Something Happened by Joseph Heller


  I was determined. He stood up, rubbing sand slowly from his palms, and walked off submissively in mute dejection without looking back. He was soon gone from sight behind the heads and torsos of other people jamming the shoreline. The amusement pier looked farther away than ever before, the beach more densely packed. I was afraid he'd get lost. (I was afraid I'd get lost if I had to do what I'd sent him to do.) "Why did you do it?" my wife asked critically, already repenting her own passive cooperation.

  "You wanted me to do it, didn't you?"

  I kept craning my neck to keep slim flashes of him in view for as long as I could and grew worried and sorry also as soon as he was gone.

  "I know," my wife admitted. She nodded absently. "I couldn't stand him hanging around here anymore."

  "Me neither."

  "He's always here. It breaks my heart."

  "Mine too."

  "He always looks so unhappy."

  "That's one of the things I can't stand."

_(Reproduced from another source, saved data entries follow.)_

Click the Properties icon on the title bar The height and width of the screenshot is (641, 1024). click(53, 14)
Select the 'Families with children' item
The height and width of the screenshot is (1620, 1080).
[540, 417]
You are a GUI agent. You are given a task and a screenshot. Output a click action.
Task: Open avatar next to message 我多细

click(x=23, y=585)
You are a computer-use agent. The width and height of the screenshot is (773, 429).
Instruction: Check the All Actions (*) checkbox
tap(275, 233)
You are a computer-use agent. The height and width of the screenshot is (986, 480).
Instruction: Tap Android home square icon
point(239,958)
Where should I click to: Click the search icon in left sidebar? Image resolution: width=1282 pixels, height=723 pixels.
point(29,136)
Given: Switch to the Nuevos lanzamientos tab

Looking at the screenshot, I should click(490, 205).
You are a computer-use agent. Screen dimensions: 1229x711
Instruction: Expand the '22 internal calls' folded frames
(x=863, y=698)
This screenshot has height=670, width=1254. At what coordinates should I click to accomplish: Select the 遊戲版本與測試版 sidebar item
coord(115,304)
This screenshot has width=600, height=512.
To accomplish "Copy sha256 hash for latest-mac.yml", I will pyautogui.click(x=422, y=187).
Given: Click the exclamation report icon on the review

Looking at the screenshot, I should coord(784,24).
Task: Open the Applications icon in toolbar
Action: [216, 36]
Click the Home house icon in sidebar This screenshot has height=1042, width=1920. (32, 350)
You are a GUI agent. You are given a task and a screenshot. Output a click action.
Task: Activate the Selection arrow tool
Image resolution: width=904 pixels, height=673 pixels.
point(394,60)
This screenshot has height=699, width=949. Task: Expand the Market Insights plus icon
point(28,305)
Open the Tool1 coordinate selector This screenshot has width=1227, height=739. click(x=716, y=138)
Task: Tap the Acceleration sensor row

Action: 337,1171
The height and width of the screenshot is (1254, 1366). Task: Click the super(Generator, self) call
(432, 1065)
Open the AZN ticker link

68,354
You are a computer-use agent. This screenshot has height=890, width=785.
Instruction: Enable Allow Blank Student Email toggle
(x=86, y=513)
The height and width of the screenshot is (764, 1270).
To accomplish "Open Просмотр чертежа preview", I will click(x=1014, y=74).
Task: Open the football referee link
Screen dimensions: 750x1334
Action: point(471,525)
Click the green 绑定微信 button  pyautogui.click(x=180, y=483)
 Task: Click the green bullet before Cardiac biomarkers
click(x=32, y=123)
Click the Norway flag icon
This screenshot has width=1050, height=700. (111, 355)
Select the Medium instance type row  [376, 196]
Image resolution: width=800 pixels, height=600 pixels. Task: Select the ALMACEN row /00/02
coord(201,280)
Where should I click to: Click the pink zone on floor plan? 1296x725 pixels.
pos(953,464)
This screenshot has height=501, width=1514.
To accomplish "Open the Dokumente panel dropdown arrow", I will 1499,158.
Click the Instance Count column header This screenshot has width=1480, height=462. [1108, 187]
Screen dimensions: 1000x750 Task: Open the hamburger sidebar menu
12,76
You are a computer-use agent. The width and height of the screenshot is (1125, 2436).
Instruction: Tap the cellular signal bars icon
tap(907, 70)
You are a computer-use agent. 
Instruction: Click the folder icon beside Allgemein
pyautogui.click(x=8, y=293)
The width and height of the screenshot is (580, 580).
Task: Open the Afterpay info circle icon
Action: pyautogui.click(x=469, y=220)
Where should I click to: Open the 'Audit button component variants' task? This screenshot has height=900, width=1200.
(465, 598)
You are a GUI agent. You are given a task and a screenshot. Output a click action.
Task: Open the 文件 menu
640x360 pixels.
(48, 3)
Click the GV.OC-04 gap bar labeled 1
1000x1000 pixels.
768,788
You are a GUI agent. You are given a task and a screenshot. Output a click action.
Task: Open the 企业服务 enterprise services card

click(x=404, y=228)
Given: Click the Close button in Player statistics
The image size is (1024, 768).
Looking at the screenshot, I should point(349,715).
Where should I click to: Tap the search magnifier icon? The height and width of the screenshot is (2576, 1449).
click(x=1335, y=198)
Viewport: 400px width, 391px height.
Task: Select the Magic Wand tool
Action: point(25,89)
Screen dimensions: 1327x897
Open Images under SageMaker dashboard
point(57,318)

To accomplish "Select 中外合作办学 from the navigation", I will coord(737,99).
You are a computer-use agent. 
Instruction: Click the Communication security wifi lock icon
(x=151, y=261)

  "Do you think he'll get lost?"

  "He can't get lost. It's that damned play group, damn them. None of this would have happened if they'd kept closer watch of things. I want him to see that he can go from place to place alone without having something terrible happen to him."

  "The beach is so crowded."

  "He won't get lost."

  He got lost.

  (At least we thought he was lost.)

  When twenty-five minutes passed and he did not return, we went surging after him in panic, my wife scurrying along the shore, myself trudging through deeper sand in the middle of the beach in the direction of the amusement pier. (I thought of homosexual perverts or of other kids from the play group spotting him, mocking him, ganging up on him.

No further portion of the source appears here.